Element and text location records:

====================

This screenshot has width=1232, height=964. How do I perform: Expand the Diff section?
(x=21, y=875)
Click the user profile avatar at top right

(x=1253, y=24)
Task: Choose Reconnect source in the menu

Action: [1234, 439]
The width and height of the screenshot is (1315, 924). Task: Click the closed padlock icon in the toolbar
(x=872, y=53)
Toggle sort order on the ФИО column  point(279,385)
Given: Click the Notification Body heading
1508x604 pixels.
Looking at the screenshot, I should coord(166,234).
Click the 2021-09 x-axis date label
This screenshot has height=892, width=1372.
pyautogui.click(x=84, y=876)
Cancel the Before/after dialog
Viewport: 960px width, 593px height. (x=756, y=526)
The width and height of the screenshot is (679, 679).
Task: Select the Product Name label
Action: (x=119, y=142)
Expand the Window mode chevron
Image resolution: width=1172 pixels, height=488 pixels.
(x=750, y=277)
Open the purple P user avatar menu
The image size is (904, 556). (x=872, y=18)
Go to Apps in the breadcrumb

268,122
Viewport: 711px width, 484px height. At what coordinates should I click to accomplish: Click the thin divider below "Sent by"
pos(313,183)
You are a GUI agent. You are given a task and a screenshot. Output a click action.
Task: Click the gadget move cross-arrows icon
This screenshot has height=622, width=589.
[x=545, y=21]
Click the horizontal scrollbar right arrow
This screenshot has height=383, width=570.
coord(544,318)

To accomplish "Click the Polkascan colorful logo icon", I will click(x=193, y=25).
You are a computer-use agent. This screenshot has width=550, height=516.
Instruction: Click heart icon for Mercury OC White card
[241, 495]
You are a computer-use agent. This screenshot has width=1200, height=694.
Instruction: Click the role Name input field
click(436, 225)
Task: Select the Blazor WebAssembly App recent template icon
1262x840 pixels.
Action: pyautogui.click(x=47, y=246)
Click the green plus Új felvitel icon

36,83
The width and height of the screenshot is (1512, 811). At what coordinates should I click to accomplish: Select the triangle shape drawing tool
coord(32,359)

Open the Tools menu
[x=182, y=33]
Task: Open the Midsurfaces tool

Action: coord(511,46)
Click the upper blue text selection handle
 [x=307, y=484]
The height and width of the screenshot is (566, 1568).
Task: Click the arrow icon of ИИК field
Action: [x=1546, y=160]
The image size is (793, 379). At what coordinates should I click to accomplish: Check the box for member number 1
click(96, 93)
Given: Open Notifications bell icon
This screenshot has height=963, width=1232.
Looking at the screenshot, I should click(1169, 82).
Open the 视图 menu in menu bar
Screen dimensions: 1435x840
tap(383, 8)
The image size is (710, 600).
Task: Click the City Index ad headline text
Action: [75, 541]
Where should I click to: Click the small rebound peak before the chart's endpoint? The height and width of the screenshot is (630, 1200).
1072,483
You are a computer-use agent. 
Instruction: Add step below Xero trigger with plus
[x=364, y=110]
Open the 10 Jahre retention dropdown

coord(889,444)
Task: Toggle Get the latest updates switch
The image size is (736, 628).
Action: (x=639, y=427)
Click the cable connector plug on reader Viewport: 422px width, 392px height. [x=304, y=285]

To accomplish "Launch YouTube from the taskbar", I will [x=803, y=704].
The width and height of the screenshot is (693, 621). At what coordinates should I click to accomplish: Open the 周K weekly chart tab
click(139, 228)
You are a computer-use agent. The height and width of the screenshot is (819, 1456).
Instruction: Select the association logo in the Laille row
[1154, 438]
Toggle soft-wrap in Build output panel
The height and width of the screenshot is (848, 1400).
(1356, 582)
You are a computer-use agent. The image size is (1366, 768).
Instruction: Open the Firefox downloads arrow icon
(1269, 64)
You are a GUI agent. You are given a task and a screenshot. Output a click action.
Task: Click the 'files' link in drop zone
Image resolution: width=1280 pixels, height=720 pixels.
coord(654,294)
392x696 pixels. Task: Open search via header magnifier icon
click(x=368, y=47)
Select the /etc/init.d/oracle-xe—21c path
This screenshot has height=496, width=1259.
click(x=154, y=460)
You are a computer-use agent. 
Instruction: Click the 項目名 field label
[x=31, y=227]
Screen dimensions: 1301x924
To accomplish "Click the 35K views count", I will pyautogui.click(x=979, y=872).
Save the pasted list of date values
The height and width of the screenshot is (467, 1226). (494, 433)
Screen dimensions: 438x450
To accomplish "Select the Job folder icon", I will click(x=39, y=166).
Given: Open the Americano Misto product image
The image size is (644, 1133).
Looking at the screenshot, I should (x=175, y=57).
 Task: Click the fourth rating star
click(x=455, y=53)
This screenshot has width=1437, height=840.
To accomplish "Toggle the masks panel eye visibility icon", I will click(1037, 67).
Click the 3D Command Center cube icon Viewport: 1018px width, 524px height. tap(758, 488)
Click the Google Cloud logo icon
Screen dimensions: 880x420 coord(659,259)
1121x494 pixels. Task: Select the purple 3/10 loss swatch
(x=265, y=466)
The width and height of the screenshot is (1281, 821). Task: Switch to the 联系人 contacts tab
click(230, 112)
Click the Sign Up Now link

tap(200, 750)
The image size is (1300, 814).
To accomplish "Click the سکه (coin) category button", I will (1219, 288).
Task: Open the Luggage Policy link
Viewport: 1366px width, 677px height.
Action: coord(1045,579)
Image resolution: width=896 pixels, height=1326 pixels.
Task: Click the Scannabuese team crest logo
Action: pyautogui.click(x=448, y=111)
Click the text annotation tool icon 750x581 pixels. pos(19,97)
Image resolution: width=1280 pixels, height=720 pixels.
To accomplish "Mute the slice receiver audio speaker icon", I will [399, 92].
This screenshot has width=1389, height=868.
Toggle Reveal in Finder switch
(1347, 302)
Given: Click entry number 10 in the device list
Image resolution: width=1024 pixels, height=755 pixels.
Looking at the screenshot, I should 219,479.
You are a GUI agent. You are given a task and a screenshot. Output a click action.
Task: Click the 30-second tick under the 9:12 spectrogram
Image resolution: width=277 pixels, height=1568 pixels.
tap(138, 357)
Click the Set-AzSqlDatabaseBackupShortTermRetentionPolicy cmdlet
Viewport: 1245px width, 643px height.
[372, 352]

====================

Your instructions: Rewrite the records from the line that contains "Click the Google Cloud logo icon" through the end of the records, swapping "Luggage Policy" for "Baggage Policy" and leaving everything else unchanged.

Written answer:
Click the Google Cloud logo icon
Screen dimensions: 880x420 coord(659,259)
1121x494 pixels. Task: Select the purple 3/10 loss swatch
(x=265, y=466)
The width and height of the screenshot is (1281, 821). Task: Switch to the 联系人 contacts tab
click(230, 112)
Click the Sign Up Now link

tap(200, 750)
The image size is (1300, 814).
To accomplish "Click the سکه (coin) category button", I will (1219, 288).
Task: Open the Baggage Policy link
Viewport: 1366px width, 677px height.
Action: coord(1045,579)
Image resolution: width=896 pixels, height=1326 pixels.
Task: Click the Scannabuese team crest logo
Action: pyautogui.click(x=448, y=111)
Click the text annotation tool icon 750x581 pixels. pos(19,97)
Image resolution: width=1280 pixels, height=720 pixels.
To accomplish "Mute the slice receiver audio speaker icon", I will [399, 92].
This screenshot has width=1389, height=868.
Toggle Reveal in Finder switch
(1347, 302)
Given: Click entry number 10 in the device list
Image resolution: width=1024 pixels, height=755 pixels.
Looking at the screenshot, I should 219,479.
You are a GUI agent. You are given a task and a screenshot. Output a click action.
Task: Click the 30-second tick under the 9:12 spectrogram
Image resolution: width=277 pixels, height=1568 pixels.
tap(138, 357)
Click the Set-AzSqlDatabaseBackupShortTermRetentionPolicy cmdlet
Viewport: 1245px width, 643px height.
[372, 352]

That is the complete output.